Les Zones Humides, édito par Eric Lenoir

Les Zones Humides, édito par Eric Lenoir

Les Zones Humides, édito les pieds dans l’eau -ou presque-

Contrairement à une idée reçue, les zones humides (ZH), ne sont pas uniquement des lieux où l’on voit de l’eau à l’air libre, et même pas en permanence. Si les milieux aquatiques sont le plus souvent des ZH, l’inverse n’est pas nécessairement vrai : on considère qu’une ZH en est une en fonction de divers critères d’abord pédologiques (liés au sol). La capacité du sol à retenir une quantité d’eau à jusqu’à une certaine profondeur maximale, proche de la surface ou à la surface, de façon permanente ou temporaire notable, fait de lui une zone potentiellement humide. D’autres critères de surface, tels la présence d’une des 700 espèces végétales considérées comme indicatrices d’une ZH ou la présence d’eau sur de longues périodes, aident à déterminer cet état.

A l’échelle du territoire français, cela représente à peu près un tiers des surfaces, ce qui est considérable.
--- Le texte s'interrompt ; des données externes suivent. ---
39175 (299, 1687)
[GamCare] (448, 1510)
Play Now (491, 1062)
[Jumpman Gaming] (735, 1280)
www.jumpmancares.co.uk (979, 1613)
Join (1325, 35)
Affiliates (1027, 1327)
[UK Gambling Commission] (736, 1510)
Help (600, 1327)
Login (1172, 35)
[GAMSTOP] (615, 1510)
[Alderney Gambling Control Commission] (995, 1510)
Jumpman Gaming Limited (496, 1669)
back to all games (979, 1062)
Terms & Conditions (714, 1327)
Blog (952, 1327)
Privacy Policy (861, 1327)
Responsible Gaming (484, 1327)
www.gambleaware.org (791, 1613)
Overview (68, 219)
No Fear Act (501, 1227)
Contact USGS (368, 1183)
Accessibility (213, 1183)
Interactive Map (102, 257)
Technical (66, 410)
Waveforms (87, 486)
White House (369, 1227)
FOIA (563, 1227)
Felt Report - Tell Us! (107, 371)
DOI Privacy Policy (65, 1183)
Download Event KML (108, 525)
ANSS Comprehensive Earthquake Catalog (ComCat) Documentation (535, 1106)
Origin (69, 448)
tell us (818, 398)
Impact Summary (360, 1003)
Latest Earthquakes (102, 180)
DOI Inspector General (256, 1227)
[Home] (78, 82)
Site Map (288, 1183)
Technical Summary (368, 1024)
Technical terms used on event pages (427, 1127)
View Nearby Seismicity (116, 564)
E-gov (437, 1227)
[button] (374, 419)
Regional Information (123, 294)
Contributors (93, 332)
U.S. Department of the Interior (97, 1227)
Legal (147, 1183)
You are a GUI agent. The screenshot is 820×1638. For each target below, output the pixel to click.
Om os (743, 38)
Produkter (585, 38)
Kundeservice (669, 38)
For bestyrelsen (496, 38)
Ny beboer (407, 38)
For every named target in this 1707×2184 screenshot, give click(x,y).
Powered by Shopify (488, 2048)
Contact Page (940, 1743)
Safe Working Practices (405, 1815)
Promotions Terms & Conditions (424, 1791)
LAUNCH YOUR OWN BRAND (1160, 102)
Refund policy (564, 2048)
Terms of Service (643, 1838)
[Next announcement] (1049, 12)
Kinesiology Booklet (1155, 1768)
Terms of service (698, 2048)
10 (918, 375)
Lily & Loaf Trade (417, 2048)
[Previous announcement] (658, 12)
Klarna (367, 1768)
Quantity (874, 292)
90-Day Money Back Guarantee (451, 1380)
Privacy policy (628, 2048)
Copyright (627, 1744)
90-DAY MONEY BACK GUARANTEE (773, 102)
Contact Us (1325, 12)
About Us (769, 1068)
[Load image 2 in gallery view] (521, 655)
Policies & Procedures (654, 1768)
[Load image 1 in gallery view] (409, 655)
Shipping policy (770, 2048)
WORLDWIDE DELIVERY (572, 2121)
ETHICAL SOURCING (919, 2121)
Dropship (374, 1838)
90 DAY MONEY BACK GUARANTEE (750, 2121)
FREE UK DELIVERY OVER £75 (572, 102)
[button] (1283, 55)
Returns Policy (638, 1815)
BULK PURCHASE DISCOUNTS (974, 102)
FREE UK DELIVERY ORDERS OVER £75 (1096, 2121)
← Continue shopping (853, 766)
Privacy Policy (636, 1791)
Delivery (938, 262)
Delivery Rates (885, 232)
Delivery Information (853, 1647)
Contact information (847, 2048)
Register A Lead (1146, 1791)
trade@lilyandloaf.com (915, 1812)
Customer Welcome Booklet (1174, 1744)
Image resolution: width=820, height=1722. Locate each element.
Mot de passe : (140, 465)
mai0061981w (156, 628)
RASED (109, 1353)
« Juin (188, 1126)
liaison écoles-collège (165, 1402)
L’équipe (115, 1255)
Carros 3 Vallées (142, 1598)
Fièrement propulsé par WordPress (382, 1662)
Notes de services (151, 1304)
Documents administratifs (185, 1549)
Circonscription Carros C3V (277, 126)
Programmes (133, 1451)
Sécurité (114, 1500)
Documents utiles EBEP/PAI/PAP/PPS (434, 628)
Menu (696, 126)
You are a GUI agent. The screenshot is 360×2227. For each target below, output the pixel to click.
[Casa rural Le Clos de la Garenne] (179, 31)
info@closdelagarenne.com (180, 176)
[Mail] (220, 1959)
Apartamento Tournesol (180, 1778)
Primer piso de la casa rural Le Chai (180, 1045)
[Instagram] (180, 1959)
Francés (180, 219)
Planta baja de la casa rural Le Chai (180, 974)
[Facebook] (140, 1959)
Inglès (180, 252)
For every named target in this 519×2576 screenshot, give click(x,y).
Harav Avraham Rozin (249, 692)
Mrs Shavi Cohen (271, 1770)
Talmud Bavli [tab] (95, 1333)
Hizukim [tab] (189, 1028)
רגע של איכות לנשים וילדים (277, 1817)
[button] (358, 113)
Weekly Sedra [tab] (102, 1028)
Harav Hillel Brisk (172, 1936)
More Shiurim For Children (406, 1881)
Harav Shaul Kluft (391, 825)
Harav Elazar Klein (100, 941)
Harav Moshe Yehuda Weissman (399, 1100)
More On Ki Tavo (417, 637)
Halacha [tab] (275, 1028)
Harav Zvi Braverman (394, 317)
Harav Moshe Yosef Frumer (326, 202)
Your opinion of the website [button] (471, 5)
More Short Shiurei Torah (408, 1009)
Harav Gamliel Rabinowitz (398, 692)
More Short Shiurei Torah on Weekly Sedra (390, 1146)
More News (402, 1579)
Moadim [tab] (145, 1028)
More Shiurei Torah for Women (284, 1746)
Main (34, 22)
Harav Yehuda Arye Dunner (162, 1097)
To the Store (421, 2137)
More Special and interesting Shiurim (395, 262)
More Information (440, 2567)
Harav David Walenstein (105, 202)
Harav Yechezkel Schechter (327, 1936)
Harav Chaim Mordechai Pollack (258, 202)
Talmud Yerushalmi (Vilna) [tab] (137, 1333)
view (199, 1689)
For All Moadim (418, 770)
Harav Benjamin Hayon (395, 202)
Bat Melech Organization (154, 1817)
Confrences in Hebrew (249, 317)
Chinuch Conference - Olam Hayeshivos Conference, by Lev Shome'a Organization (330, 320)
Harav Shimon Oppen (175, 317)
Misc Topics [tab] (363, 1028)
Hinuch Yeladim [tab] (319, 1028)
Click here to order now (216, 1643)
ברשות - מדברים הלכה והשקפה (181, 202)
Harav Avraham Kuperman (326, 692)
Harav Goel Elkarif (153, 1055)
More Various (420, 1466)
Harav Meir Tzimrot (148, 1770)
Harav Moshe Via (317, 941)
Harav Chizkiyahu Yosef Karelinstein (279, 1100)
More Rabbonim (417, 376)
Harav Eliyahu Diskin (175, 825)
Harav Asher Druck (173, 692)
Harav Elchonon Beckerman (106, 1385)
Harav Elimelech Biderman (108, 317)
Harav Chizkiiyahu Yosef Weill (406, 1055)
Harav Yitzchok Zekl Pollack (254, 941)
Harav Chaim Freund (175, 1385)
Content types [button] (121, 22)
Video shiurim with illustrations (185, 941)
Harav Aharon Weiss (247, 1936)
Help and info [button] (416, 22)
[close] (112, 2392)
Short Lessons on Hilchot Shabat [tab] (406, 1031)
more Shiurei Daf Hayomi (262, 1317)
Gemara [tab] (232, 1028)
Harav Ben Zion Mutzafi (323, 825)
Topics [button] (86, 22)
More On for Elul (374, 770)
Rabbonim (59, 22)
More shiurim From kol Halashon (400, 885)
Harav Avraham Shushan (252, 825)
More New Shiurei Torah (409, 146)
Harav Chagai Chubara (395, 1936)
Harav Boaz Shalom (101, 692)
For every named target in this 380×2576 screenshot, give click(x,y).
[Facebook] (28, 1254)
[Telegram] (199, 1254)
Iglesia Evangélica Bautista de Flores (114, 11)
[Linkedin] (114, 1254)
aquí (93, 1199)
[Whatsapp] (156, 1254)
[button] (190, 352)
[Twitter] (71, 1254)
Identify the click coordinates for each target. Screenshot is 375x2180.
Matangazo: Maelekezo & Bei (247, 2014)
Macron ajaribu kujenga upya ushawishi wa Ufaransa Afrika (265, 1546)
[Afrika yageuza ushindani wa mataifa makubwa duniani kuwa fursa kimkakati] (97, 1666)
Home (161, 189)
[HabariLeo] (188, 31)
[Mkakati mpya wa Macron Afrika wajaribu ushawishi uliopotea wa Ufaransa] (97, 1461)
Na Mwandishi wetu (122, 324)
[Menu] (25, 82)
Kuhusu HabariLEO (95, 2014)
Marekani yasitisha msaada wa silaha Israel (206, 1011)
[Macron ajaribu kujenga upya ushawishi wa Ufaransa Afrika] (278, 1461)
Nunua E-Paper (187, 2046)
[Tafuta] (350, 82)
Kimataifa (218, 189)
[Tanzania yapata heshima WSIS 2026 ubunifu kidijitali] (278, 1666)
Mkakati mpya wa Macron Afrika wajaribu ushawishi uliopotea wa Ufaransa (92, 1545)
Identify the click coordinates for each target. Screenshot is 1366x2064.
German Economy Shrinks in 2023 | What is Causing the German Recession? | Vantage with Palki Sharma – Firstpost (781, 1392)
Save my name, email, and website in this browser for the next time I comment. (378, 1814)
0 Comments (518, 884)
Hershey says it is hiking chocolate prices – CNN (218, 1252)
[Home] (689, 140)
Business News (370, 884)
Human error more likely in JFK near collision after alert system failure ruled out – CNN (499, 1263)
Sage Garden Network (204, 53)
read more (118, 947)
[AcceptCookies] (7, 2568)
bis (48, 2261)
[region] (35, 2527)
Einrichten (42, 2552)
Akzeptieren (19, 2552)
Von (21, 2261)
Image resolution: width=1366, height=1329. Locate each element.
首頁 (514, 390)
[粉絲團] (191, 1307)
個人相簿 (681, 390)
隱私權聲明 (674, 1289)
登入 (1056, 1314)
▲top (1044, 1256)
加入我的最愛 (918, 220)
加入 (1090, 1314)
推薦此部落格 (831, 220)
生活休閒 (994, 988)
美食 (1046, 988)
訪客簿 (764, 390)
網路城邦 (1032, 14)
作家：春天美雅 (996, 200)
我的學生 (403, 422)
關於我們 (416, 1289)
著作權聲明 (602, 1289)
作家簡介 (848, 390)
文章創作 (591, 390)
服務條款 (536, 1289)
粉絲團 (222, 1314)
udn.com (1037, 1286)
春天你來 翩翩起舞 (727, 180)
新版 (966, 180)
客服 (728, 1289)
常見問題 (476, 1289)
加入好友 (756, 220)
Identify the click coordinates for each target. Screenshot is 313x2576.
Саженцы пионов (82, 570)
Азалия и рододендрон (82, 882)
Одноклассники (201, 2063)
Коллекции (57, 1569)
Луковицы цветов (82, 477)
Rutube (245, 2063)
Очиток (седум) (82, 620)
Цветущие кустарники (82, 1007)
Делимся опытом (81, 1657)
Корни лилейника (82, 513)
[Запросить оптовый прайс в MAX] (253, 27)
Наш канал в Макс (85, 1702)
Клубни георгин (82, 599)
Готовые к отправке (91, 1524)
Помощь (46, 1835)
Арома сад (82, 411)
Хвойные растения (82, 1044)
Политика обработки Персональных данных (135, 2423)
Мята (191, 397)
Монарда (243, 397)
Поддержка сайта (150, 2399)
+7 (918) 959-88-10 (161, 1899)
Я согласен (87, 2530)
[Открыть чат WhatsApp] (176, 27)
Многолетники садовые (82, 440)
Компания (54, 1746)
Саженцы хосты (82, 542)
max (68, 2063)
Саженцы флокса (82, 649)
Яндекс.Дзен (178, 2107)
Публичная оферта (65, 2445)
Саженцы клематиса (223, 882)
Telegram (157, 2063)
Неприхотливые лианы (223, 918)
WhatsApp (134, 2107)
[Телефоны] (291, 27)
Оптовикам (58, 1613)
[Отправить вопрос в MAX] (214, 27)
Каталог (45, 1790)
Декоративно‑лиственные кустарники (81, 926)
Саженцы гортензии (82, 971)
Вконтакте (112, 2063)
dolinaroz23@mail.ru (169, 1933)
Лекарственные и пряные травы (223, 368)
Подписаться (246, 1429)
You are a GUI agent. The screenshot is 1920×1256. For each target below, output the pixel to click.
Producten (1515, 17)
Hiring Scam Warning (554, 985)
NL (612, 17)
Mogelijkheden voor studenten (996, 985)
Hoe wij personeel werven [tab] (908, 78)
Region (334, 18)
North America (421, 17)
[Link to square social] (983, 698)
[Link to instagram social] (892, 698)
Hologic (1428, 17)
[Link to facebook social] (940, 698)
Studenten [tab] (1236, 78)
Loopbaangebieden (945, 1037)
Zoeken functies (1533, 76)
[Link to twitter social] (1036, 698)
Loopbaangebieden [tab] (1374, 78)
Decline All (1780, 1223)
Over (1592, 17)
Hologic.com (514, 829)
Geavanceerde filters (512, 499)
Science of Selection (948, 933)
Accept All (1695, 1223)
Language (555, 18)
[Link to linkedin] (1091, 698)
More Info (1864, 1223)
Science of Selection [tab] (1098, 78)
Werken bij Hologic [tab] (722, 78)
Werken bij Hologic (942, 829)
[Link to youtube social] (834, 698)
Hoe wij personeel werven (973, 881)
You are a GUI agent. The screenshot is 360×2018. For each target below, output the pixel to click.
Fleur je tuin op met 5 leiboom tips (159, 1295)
Les ZH entrant dans le domaine de la Loi-cadre sur l’eau, nécessairement très protectrice, contraignante et complexe -voire inapplicable-, elles ne sont pas très appréciées des aménageurs, développeurs, agriculteurs qui se retrouvent à devoir composer avec.

Mais ces lourdes contraintes administratives, économiques ou techniques qu’elles imposent en particulier à des fins de préservation de la ressource et de la biodiversité ne doivent pas faire oublier ce que nous leur devons.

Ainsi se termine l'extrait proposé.